The key focus was to drive the right activities rather than driving outputs. We could achieve outputs, but if this was not derived in the correct way it could be costly to the business.
The second theme was to create real-time metrics to help identify whether there is traction and progress on these activities. We spent a lot of time developing various analytical tools and other reports to enable especially our sales teams. In the end our sales teams now have almost a real-time view of how they are doing against their key performance areas.

A leader of the future
The most challenging part of my journey in the last couple of years has been to balance the business of today and the business of tomorrow, most notably from an investment perspective. Trends in technology, changes in consumer preference and different generations of clients make this balancing act complex.

Stabilising current revenue sources through investment and renewal while investing in how the business could look in future, all while providing sensible shareholder outcomes is a challenge.

Finance professionals tend to think in binary i.e., black and white. This kind of thinking needs to be overcome and unlearnt and you need to be able to lean into uncertainty, while also being able to accept that some projects will fail, while others will deliver 10x returns. This was a key mind shift to make. The ability to be able to identify soon enough whether things are trending in the wrong direction and to take corrective action is critical.

We also must be careful about just accepting that digital will create cost efficiencies... Challenge these key assumptions carefully and take into consideration the cost of running technology once developed. Other learnings include the over-estimation of digital adoption, which then results in some cost savings not realised as old channels need to be kept intact.

At Metropolitan we have invested in digital in both the business of today as well as the business of tomorrow. In our core business (business of today) we are gradually moving towards a paperless environment and have made a lot of progress in digitising our business processes. One must, however, be careful about assuming that all customers will adopt immediately and need to bring your clients and employees along on this journey.
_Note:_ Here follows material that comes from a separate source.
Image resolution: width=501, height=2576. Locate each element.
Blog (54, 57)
The use of Robotic Process Automation to remove manual repetitive tasks has been a significant benefit to our business. We have automated many back-office processes such as bank account validation, and claim payment verifications and as a result, this has impacted the efficacy with which we can serve our clients and also results in fewer manual errors. This, in turn, has improved our turnaround time and client satisfaction and it also enables our employees to spend time on more impactful and meaningful work. We are also starting to see some cost savings emerging from these projects, which contributes to the bottom line.

A leader at home
When appointed to the CFO role I had a young family. This requires one to find some form of balance between life and work. As a father of four young kids aged seven and younger, the CFO role and finding time to recharge was a challenge. Being an introvert, the constant engagement with people was not something that came naturally, and I realised that I needed to find time to recharge. At first prioritising self-care felt selfish, but I soon realised that if I did not prioritise recharging, I would get depleted and would not be able to give my best version of myself to my family.

One of the shifts I realised I needed to make was to measure balance over a long time period. In my situation, I would hardly be able to achieve balance over one day and even over a week in some cases (for example travelling for work a whole week). Being intentional about finding balance over a longer period helped me to live with less guilt and more with a sense of fulfilment.